* [EXERCISE REQUIREMENTS] Begin at the line containing "Click the Desix brand logo text" and retype each line through the end of the records exactly. Include nothing else and no pictures.

SOURCE DATA below:

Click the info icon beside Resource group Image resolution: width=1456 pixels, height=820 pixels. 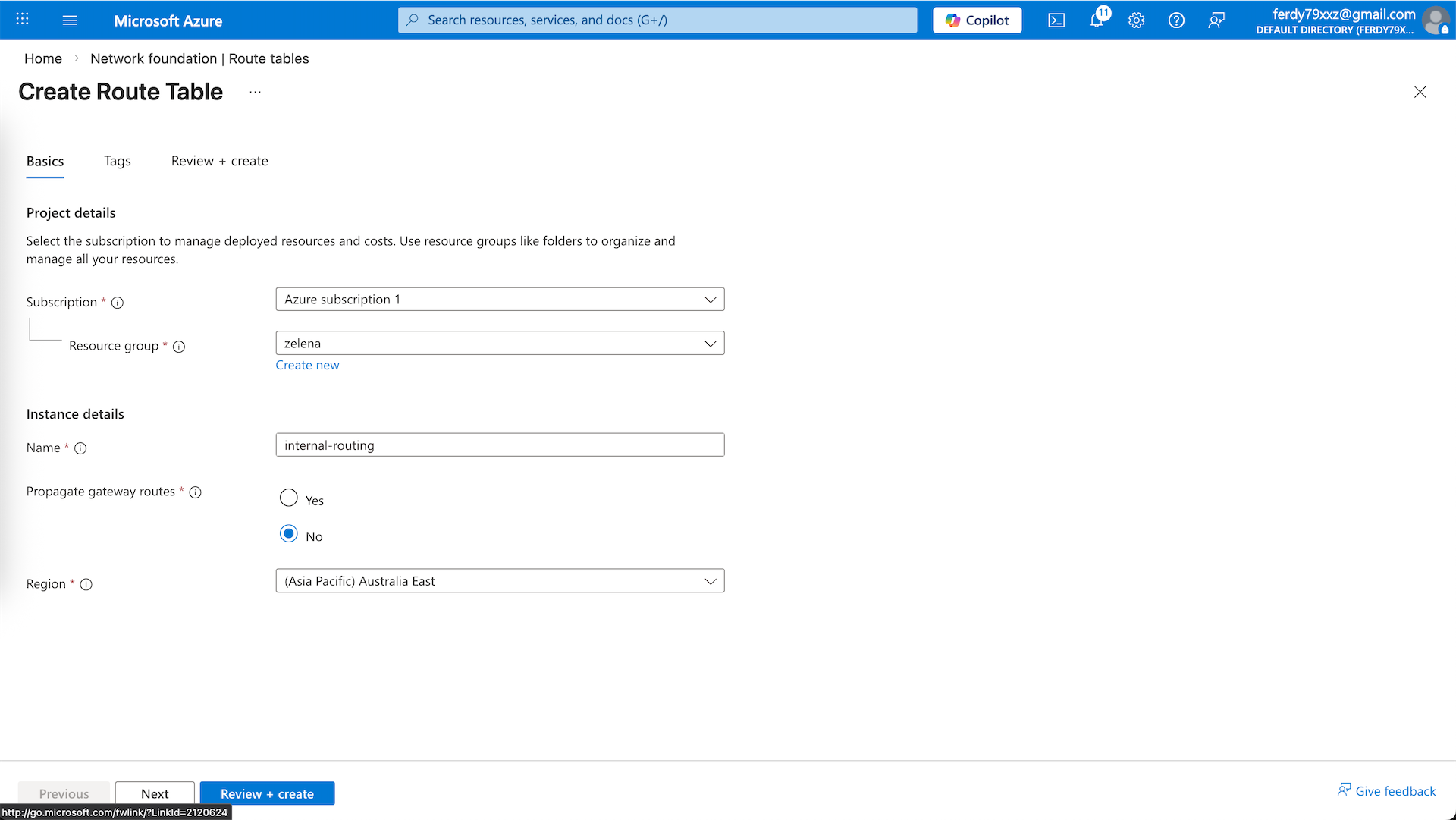179,347
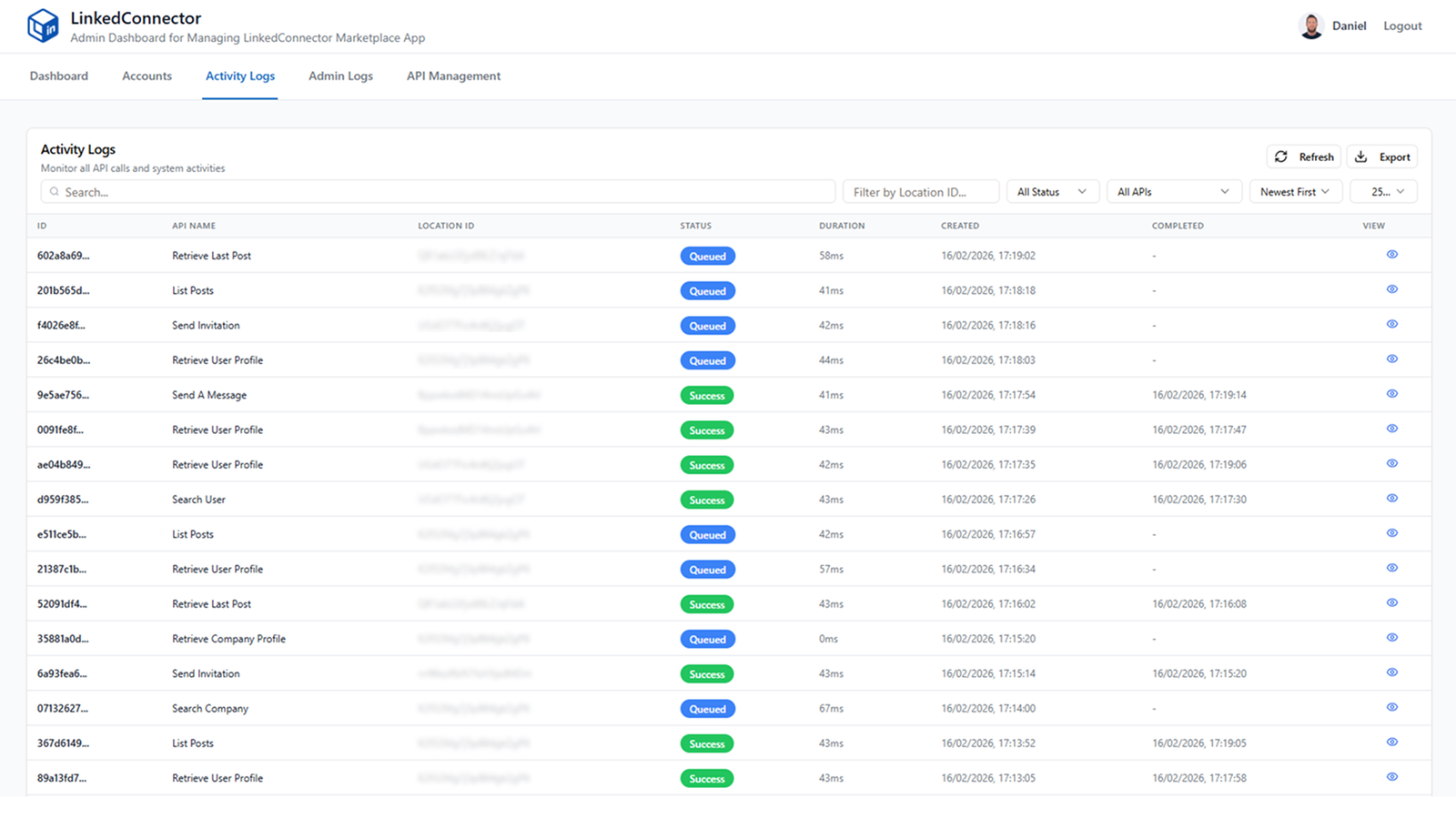Screen dimensions: 1456x819
Task: Click the view eye toggle on the last List Posts row
Action: click(x=1392, y=743)
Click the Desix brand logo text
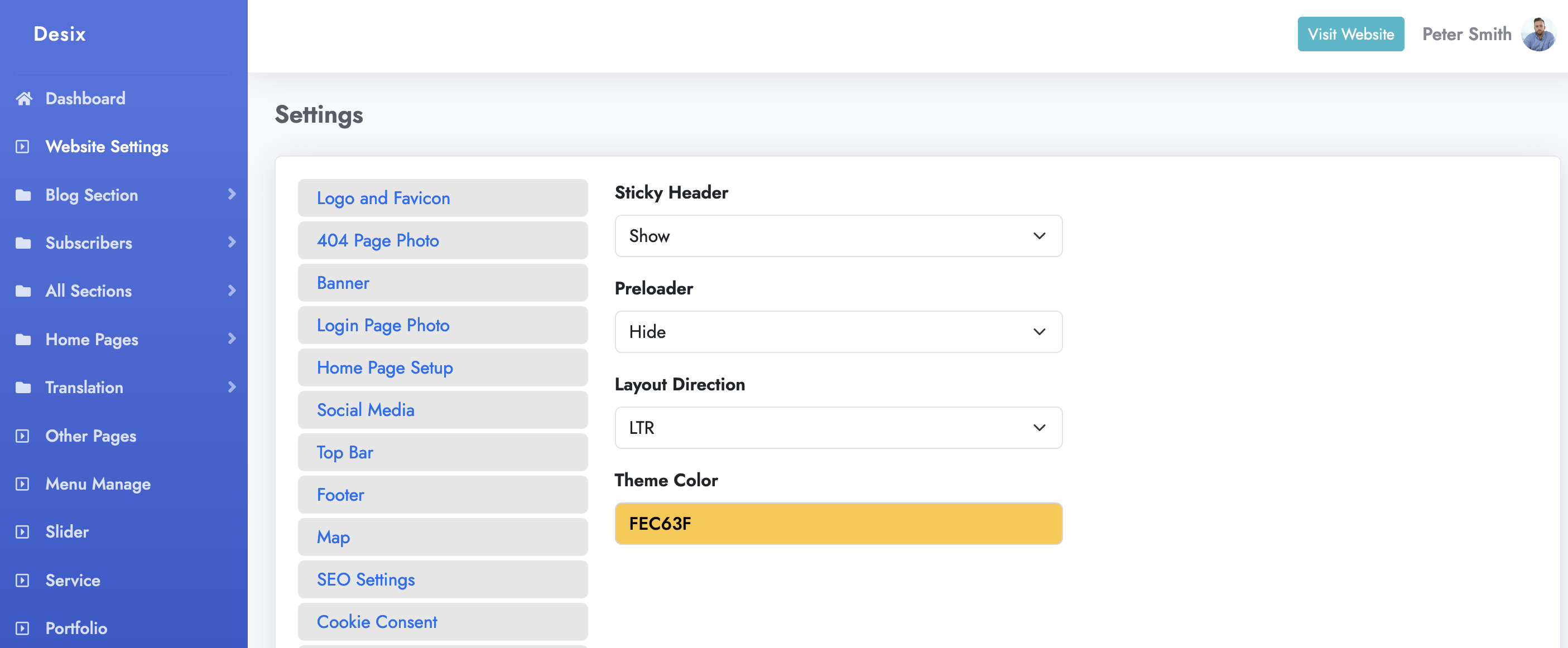Viewport: 1568px width, 648px height. tap(60, 34)
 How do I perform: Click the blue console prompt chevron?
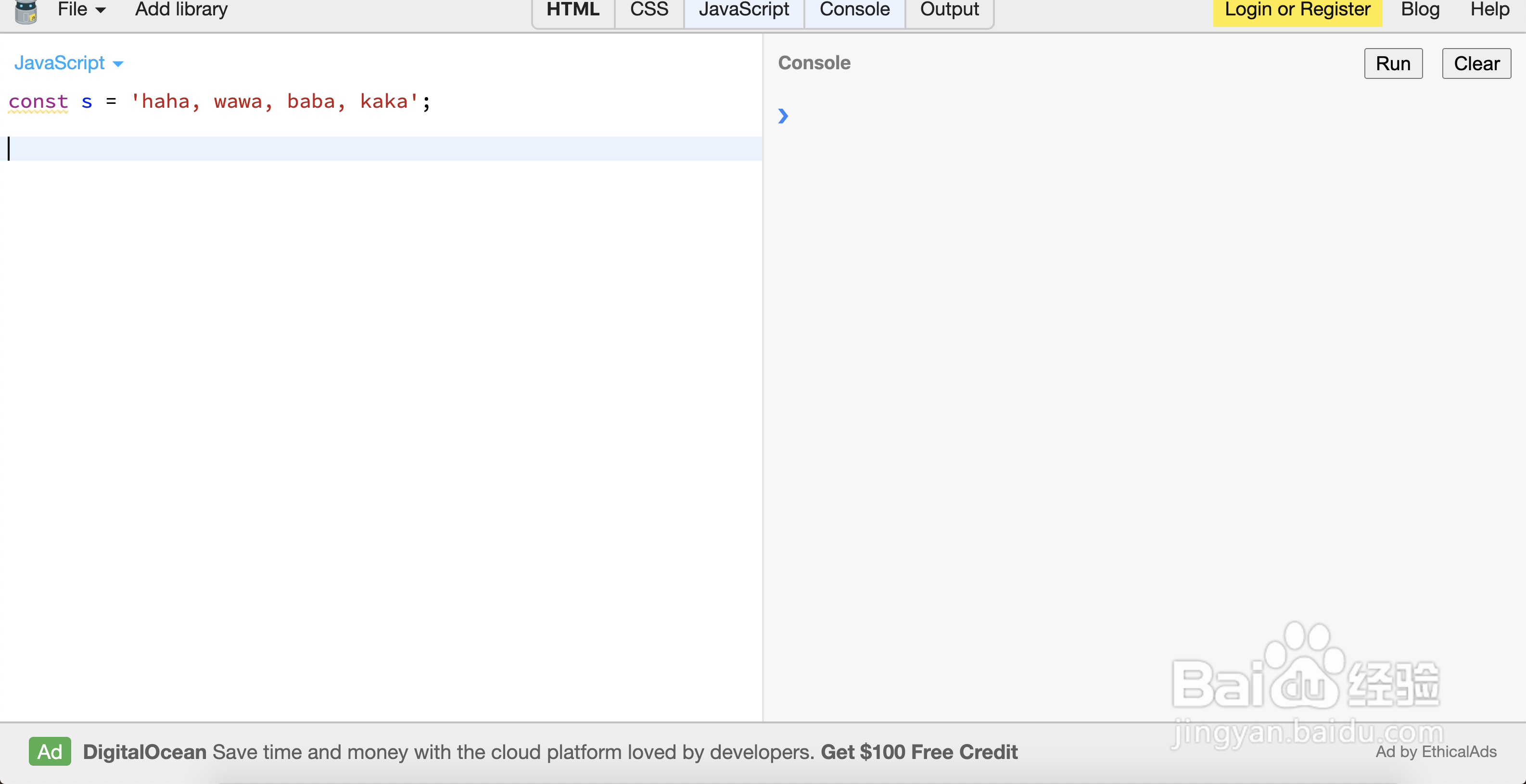pos(783,115)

End of SOURCE DATA.

* [ANSWER TO THIS PROBLEM]
Click the Desix brand logo text
Viewport: 1568px width, 648px height. tap(60, 34)
 How do I perform: Click the blue console prompt chevron?
pos(783,115)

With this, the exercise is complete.